[Stored items]
=== Section Start ===

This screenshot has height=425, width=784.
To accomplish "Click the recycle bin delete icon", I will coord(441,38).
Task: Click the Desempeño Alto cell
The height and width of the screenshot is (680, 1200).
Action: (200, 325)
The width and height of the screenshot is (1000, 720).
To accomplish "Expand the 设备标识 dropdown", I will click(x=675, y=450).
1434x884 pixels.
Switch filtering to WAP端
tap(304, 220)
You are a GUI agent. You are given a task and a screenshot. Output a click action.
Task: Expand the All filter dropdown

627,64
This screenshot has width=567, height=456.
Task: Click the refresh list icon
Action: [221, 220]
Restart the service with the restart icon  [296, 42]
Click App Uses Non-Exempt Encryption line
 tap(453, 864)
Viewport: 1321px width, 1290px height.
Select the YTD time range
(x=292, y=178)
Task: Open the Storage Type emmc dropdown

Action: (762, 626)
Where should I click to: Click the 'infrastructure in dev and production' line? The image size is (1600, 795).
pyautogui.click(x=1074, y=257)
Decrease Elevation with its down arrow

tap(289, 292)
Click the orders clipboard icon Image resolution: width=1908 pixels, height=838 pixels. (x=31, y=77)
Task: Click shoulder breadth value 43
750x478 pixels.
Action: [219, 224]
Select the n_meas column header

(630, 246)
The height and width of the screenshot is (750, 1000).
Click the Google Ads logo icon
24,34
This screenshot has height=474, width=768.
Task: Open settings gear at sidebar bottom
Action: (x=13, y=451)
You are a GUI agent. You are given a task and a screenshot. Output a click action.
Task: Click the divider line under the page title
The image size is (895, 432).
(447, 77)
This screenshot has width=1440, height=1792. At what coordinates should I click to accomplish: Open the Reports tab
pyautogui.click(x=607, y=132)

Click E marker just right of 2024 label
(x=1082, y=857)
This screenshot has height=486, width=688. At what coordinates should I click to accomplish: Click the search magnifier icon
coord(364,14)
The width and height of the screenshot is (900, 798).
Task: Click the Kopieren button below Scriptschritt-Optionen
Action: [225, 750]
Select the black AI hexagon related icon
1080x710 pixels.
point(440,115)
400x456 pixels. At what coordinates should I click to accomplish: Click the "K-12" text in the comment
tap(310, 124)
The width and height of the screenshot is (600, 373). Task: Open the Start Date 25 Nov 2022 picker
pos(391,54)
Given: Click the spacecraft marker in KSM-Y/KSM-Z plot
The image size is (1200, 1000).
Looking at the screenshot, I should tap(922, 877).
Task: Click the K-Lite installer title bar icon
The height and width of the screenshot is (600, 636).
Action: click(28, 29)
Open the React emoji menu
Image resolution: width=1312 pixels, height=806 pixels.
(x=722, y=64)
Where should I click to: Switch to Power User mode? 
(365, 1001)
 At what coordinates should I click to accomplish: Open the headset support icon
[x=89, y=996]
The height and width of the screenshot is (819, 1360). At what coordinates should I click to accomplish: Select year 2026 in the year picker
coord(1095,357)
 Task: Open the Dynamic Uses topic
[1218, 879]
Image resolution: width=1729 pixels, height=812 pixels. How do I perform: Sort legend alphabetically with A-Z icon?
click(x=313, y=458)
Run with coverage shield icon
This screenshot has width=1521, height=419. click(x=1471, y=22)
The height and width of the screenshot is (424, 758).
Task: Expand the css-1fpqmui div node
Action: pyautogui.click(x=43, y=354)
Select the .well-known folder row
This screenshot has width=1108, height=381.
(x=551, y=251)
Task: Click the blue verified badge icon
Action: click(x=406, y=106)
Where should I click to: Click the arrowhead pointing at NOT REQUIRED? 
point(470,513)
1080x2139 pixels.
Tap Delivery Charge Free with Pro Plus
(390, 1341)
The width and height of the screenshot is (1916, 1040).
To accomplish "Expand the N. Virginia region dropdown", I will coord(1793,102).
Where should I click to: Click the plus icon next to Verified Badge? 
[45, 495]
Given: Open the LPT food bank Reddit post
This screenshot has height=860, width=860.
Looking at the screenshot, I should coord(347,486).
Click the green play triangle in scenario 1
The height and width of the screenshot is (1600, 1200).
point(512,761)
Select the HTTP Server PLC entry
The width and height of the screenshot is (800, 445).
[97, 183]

=== Section End ===

Work order: When you reach the line that contains "Restart the service", stop; that line and every line before it, from the very first line of the data, should be restated word for word.

Finished exercise:
This screenshot has height=425, width=784.
To accomplish "Click the recycle bin delete icon", I will coord(441,38).
Task: Click the Desempeño Alto cell
The height and width of the screenshot is (680, 1200).
Action: (200, 325)
The width and height of the screenshot is (1000, 720).
To accomplish "Expand the 设备标识 dropdown", I will click(x=675, y=450).
1434x884 pixels.
Switch filtering to WAP端
tap(304, 220)
You are a GUI agent. You are given a task and a screenshot. Output a click action.
Task: Expand the All filter dropdown

627,64
This screenshot has width=567, height=456.
Task: Click the refresh list icon
Action: [221, 220]
Restart the service with the restart icon  [296, 42]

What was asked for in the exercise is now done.